There is nothing to fault in this movie; story, cast, costume, set direction, cinematography, fight sequences, soundtrack… it has it all.
The plot seems straightforward; a worthy general has taken the drastic step of challenging the general who represents an “allied” (usurping) kingdom that is holding the principal city of his king. This act has potentially serious consequences and sets in motion a number of plots and devices. There’s more to the story that the superficial political moves; the general is more than he seems to be. His story unfolds in a non-linear narrative, contrasting to the more straightforward conflict. He is the “shadow” of another, chosen in boyhood for his resemblance to another, trained to be his double and protect him from potential assassination and other threats. Deng Chao plays both characters and is so convincing that it seems that another actor plays his genuine alter-ego.
The one who must tread carefully between the two (especially now that her real husband is ill and cannot be seen publicly) is the real general’s wife, played by Sun Li. The above image would imply that she is emotionally close to the imposter, but the relationships are not so transparent. You could say that they’re as cloudy as the inky character banners, ink-wash drawings, and swirling layers of silken robes that provide the visual texture to every scene. And let’s not forget the rain… constant rain which plays its own role in the story.
The fight choreography is beautiful as well, especially the sequence in which Sun Li’s character tells her husband that she thinks that she can adapt his moves to find a way to defeat the opposing general’s deadly techniques. The others involve the use of the “umbrella” weapons; when unleashed en masse they made me gasp aloud in the theater!

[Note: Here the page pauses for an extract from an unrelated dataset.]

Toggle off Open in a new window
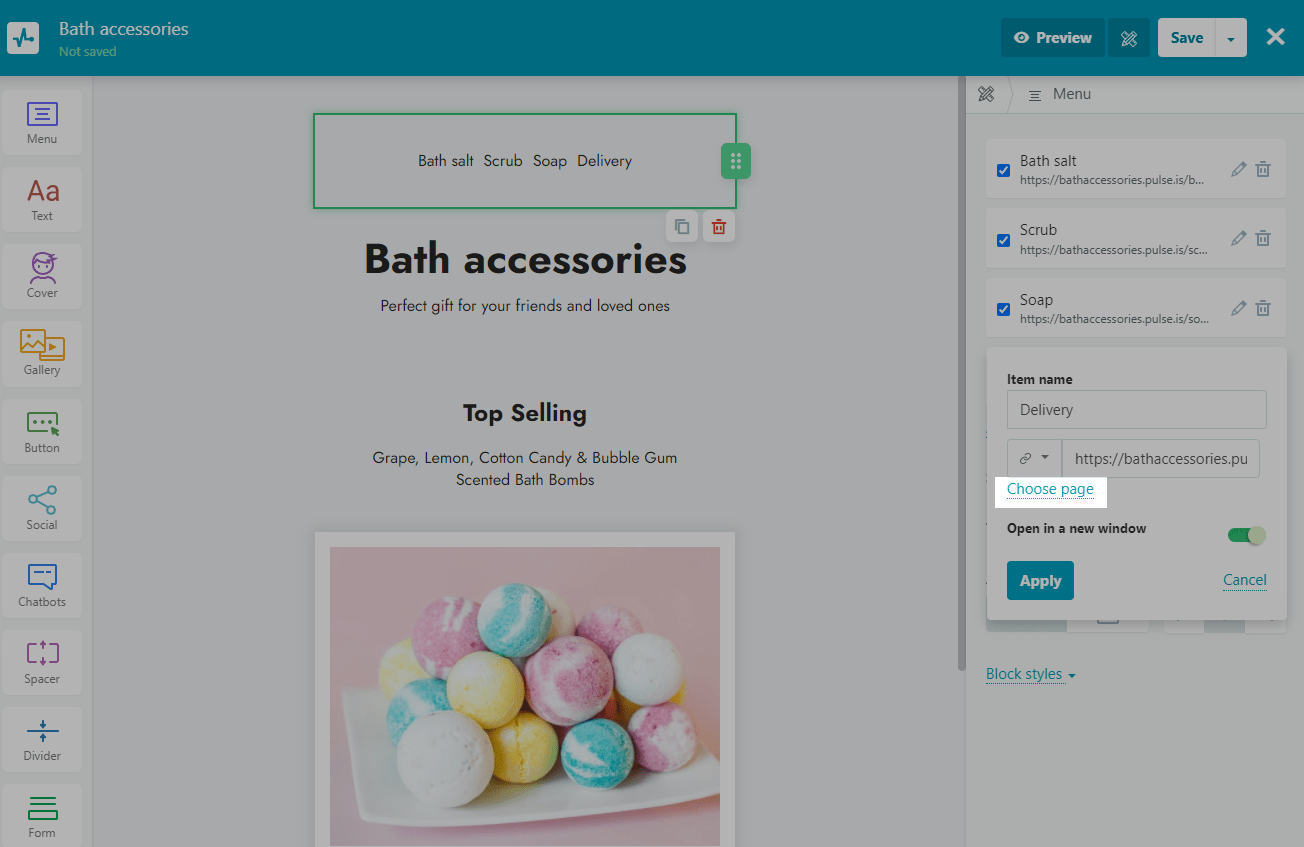 [x=1246, y=535]
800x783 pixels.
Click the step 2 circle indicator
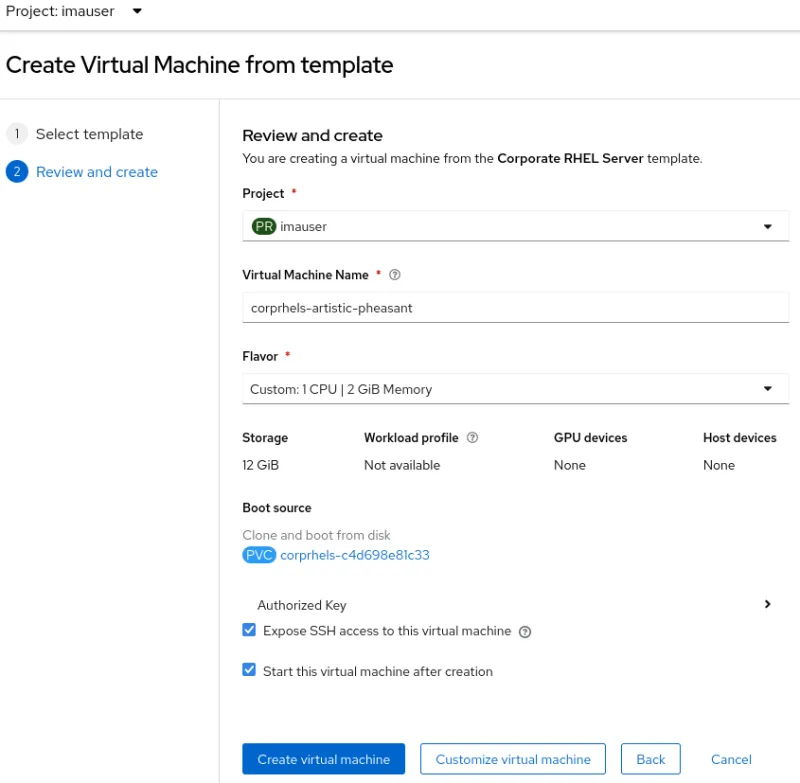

Those of you who’ve seen Ever Night will recognize General Yang; it’s Hu Jun again as an imposing and difficult to beat fighter. And lovers of Nirvana in Fire will be surprised to see impertinent little Fei Liu now the muscular youth, the son of General Yang. Wu Lei has grown!

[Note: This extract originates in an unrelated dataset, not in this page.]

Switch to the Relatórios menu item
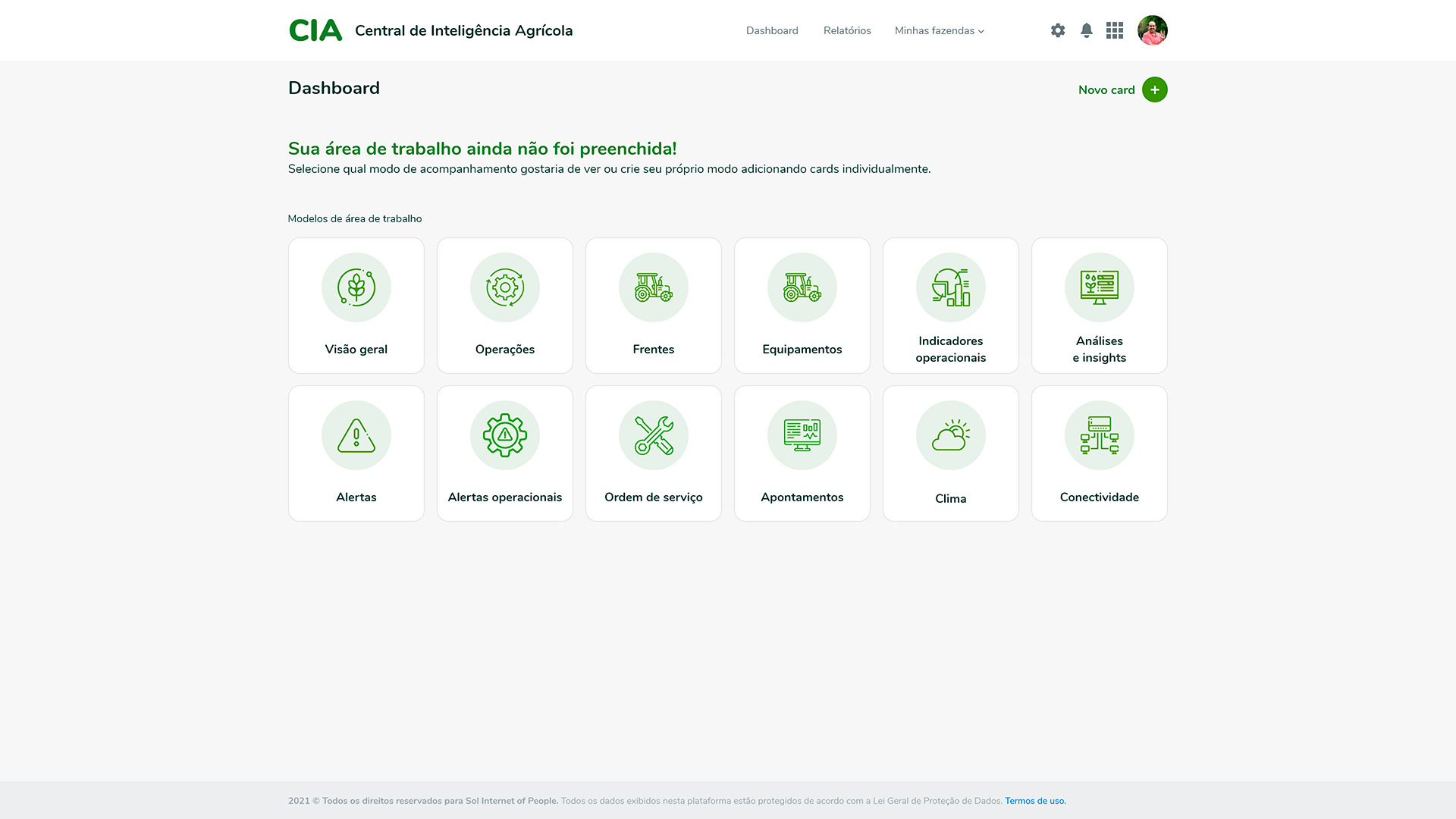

With SHADOW, director Zhang Yimou (HERO, HOUSE OF FLYING DAGGERS) once again pushes the boundaries of wuxia action to create a film like no other, masterfully painting a canvas of inky blacks and greys punctuated with bursts of color from the blood of the defeated. In a kingdom ruled by a young and unpredictable king, the military commander has a secret weapon: a “shadow”, a look-alike who can fool both his enemies and the King himself. Now he must use this weapon in an intricate plan that will lead his people to victory in a war that the King does not want.